Sebastian Veit: Thank you, Jutta. We can start the Q&A session now. Operator, I'm handing it over to you, please. Thank you.
Operator: Thank you. [Operator Instructions] Our first question comes from the line of Anna Webb from UBS. Please go ahead. .
Anna Webb: Hi, good morning. Thank you for taking my questions, two from me. So, firstly, can you give an update on the progress of the risk acquired asset disposals that you need to complete as per the EU requirements? Firstly, just an update on what remains to be sold and what progress there. And then on Datteln 4, I know you've got the sale process underway. Can you give any insight into what interest you're seeing for that asset? You may not be able to talk about specifics, but it's quite a unique asset, so it'd be interesting to hear what the market is like for that. And then secondly, a question on new nuclear. You're involved already obviously with nuclear in Sweden and there's been discussions in Sweden around the possibility of building new conventional nuclear reactors. Is this something you'd be interested in or are looking at? Do you have any thoughts on the consultations that have been put out? And also on small modular reactors, which I know has been in focus recently, is that something you'd look at in the Nordics? Thank you.

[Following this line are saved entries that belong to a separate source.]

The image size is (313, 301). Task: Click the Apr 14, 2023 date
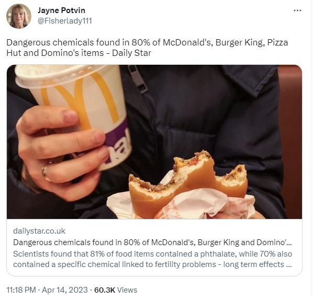pos(65,290)
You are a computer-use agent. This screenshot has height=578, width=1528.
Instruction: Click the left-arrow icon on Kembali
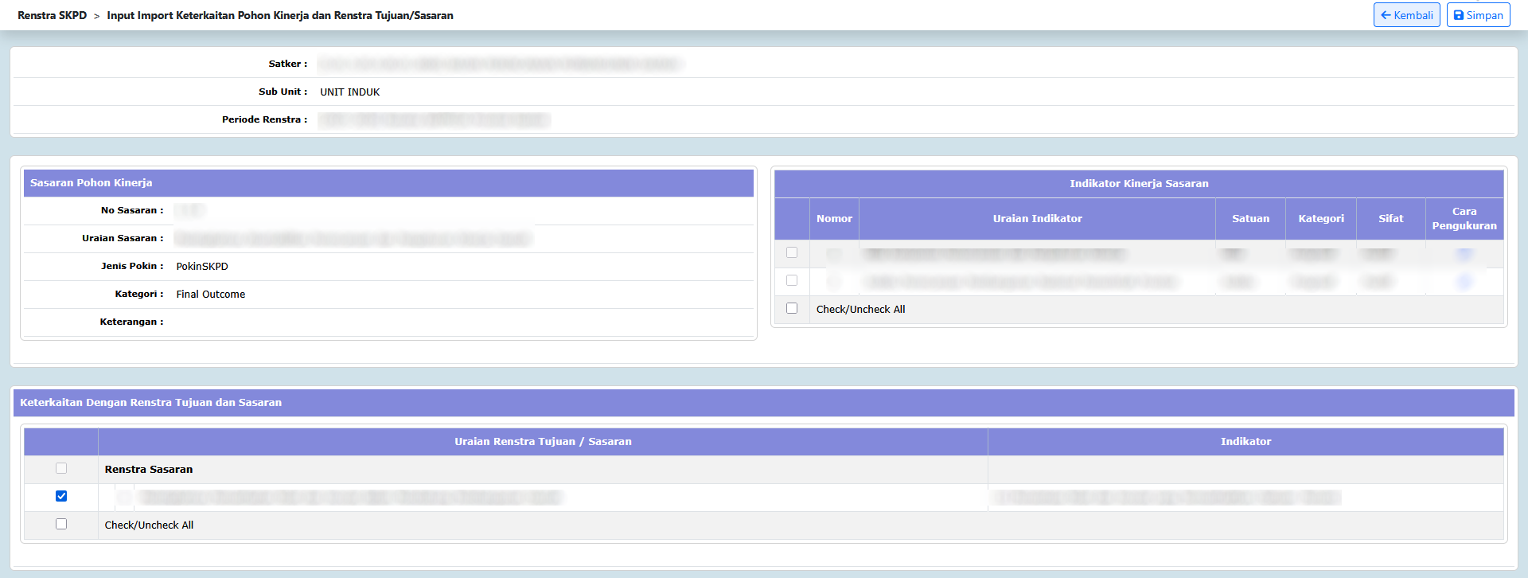click(1386, 15)
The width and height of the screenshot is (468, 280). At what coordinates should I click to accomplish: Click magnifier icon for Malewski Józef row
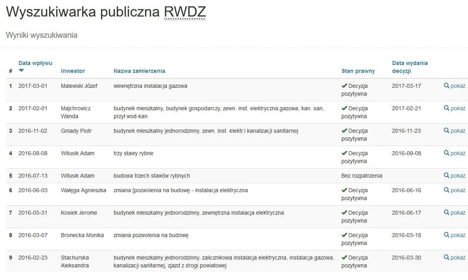click(x=446, y=85)
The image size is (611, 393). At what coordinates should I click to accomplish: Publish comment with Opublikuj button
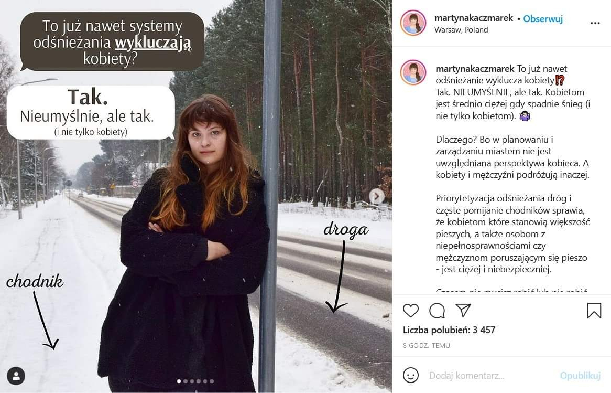click(x=580, y=376)
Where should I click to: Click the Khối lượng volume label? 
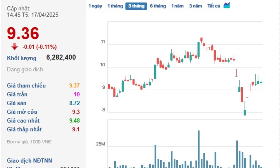[22, 58]
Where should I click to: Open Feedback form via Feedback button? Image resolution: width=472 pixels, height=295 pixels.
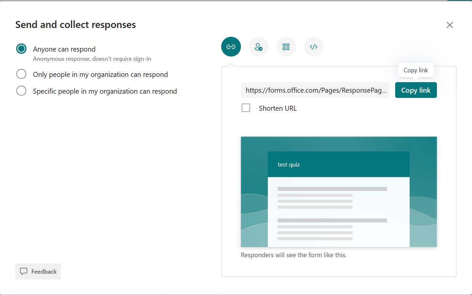point(38,271)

Jutta Donges: Good morning, Anna. Thanks for your questions. Let's start with the first one, the update on the disposals. As I -- and as you are aware, we have just recently formally kicked off the disposal process for Datteln 4 and for the district heating business. We invited potential buyers to submit non-binding indications of interest. As in all M&A transactions, I can't really comment on the level of interest, so please assume that you can understand that there's no further details that we can give on this. With regard to other disposals that we are working on and that need to be completed by the end of 2026, there is the expectation that on Gonyu, that is the sale of the Hungarian assets that we announced earlier this year, we are expecting this transaction to close over the next couple of weeks or few months, so this is still in line with our expectations. And then the other assets that we still need to sell, like OPAL or OCGT, that's a rather minor one, this is all with regards to the timeline in good shape. We are preparing those asset deposits and we are confident that we can fulfill the obligation from the European Commission to sell those assets in the given timeframe. On nuclear, Well, you know that nuclear in Sweden is core of our strategy. We stick to that. That has not changed. But we also said that it's not our strategy to invest into new builds. However, we are looking into the extension of lifetime as we have also publicly stated just recently. Does that answer your questions?
Anna Webb: Yeah, that's great. Thank you.
Jutta Donges: Welcome.
Operator: Our next question comes from the line of Ingo Becker from Kepler. Please go ahead.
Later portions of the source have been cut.